One morning in an unnamed city in an unnamed country, a white man named Anders wakes up to discover that his skin has turned dark brown. His facial features have changed too. He doesn’t recognize himself in the mirror.
Anders isn’t the only one. Gradually, every white person in the city turns brown.
That’s the opening of Mohsin Hanid‘s latest novel The Last White Man.
The Last White Man
By Mohsin Hamid
Riverhead Books, New York, 2022
I hugely enjoyed Hamid’s previous book Exit West which I reviewed here. In Exit West, Hamid imagines a world where suddenly it’s possible to transport yourself anywhere on Earth instantly, and borders and immigration restrictions have become meaningless.
The Last White Man looks at an even more fundamental question: what if racial distinctions were suddenly lost? In many ways the book is about loss as much as it’s about race.
Anders first experiences his darker skin color as a loss of identity – he doesn’t know who he is anymore. His relationships with his father, his girlfriend, co-workers, and everyone else are lost too and have to be restarted because, of course, no one recognizes him, and he doesn’t recognize anyone else either after they change color.
He loses the confidence and security that came from being white in a white majority town. He’s afraid to go out at night, or to drive in certain parts of town.
Other whites feel it too. There’s resentment as more and more people become brown and whites begin to lose their dominant status. There’s anger and a desire for revenge, a feeling that all those brown people deserve some sort of comeuppance. There’s violence, vandalism and destruction. Anders keeps a rifle close by.
Once everyone has turned brown, the town starts to return to normal, but it’s a different kind of normal. At first, it’s awkward but gradually people become more comfortable with themselves and with each other.

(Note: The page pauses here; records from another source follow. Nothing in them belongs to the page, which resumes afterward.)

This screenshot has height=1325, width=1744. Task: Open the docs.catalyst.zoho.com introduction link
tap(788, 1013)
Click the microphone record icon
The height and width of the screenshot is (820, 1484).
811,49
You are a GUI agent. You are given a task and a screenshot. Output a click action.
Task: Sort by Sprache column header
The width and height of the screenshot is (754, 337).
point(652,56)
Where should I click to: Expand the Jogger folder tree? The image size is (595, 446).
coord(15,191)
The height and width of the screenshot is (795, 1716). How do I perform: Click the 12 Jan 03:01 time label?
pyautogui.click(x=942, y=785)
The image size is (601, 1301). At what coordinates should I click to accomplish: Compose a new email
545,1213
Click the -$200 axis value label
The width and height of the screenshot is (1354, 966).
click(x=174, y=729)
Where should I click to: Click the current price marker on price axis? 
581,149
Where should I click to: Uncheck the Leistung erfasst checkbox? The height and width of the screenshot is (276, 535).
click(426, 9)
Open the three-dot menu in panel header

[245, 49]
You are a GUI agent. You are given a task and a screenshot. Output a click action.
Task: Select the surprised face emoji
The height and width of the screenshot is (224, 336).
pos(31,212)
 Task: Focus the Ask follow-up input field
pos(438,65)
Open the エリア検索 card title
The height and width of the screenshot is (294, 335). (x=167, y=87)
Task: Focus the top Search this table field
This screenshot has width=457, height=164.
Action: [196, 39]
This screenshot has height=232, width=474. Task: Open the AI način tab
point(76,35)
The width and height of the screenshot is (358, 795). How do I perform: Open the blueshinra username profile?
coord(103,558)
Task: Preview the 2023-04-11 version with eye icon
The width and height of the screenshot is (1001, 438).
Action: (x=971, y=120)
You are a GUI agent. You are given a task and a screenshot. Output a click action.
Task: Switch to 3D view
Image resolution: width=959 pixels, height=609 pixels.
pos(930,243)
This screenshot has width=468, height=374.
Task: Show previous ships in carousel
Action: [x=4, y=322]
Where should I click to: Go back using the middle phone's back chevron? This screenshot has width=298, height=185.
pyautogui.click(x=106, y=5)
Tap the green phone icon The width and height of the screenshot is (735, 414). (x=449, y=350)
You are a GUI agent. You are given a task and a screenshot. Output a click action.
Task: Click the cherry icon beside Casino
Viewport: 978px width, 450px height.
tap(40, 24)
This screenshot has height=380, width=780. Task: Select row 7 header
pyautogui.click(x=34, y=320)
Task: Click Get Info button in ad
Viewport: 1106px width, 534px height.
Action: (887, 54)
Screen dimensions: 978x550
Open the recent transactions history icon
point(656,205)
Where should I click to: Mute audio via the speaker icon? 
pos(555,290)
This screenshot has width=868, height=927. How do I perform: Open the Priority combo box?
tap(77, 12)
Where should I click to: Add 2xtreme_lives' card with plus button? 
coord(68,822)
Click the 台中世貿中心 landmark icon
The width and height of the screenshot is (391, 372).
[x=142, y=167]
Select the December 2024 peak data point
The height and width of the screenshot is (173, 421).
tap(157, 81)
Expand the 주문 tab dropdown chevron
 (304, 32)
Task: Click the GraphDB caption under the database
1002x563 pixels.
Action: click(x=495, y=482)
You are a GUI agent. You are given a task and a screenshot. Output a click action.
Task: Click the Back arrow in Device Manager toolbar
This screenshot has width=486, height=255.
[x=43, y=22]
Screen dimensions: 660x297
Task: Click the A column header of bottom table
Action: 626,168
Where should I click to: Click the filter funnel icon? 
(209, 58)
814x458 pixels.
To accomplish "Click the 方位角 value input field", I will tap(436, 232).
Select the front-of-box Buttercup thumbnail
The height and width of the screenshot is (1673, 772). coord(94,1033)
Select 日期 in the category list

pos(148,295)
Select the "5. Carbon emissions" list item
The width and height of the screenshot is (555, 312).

The Last White Man clearly echoes Franz Kafka’s famous story The Metamorphosis in which a man wakes to find himself transformed into a giant insect. It also reminded me of a 1963 science fiction story by Arthur C. Clarke called Reunion. The alien race that colonized Earth returns after an absence of millions of years. They announce their arrival and promise,
“If any of you are still white, we can cure you.”
On the whole, I think I liked Exit West a little better. In both books, Hamid writes in paragraph-long sentences. In Exit West I thought this style helped build tension in the story, but I found it a little monotonous in The Last White Man. Exit West explores the societal consequences of unrestricted migration quite deeply, while The Last White Man focuses more on the intimate personal implications of race. Both are well worth reading.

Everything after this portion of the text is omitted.